The film explores what it means to be part of the Tayal Indigenous people in Taiwan in the 2020s. Director Simung approaches this through a first-person documentary, turning the camera toward her own family—as she did in Millets Back Home—crafting both a tribute to her late grandfather and an intimate portrayal of everyday life in the small mountain village of Sqoyaw.
At the center of the film lies the concept of Gaga, a term apparently difficult to translate, but that has been rendered as Tayal law and cosmology in academic papers. Simung embarks on a search for what Gaga means for her and her relatives, depicting the everyday life of her family while interspersing scenes of natural landscapes—shot in a different aspect ratio—during which she addresses the spirit of her late grandfather. The world of dreams—SPI means “dream” in the Tayal language—as well as that of the ancestors and spirits is a constant but subtle presence throughout the documentary. It unfolds as a sort of hidden dialog between the living and the dead—a theme, once again not in the foreground, that I noticed in many of the documentaries I saw in Yamagata this year.
Unlike many of the works presented in this year’s New Asian Currents, SPI avoids formal experimentation, its apparent simplicity, however, becomes a strength, allowing the film to convey on screen the small joys and struggles the director’s family has to face.
After a meandering opening, the film gains momentum, shifting gears when we discover that the director’s younger sister is pregnant at just seventeen.
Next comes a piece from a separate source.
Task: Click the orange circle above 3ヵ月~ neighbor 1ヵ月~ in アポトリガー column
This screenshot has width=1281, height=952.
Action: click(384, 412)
This development opens up one of the most fascinating sections of the work. At first, the grandmother cannot accept her granddaughter’s pregnancy—because she is too young and also because, possibly, the future husband belongs to a different indigenous group, the Paiwan. One of the most memorable sequences depicts the meeting between the two families: different languages are spoken, and Mandarin becomes the bridge of communication. They discuss how the wedding customs of each group—all of which involve the slaughter of an animal, slightly differ. During these long conversations, the camera often cuts to the faces of the young couple, silent and visibly lost.
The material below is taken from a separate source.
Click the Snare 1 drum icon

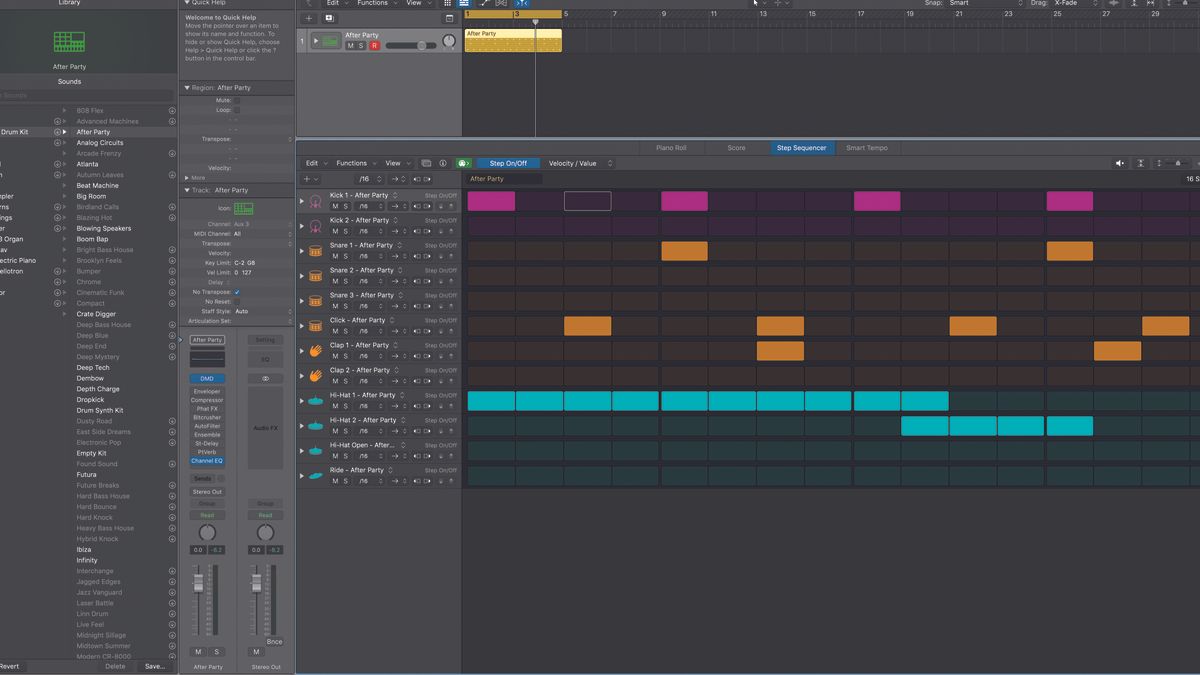(x=316, y=252)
As is often the case in documentaries about Taiwan’s indigenous peoples, it is striking to see how traditions and beliefs evolve while seemingly remaining the same. A particularly significant moment comes during a Tayal year-end ceremony, where fireworks light up the night sky. The following shot shows the village from afar, with a church and bell tower standing out—echoing an earlier scene where the grandmother visits the church.
Yet this ongoing search for what defines a Tayal way of life in contemporary Taiwan is only one layer of the film. SPI concludes with a brief, tender scene filmed while the grandfather was still alive, showing him cutting pork—an emblematic choice that underscores how the documentary also serves as a heartfelt farewell from the director to her beloved grandfather, intertwining the personal loss with the broader meditation on tradition and identity.
Just a final note on the title, I would have preferred to keep a translation more faithful to the original which is, I believe, something like Dreams in the Fire Room.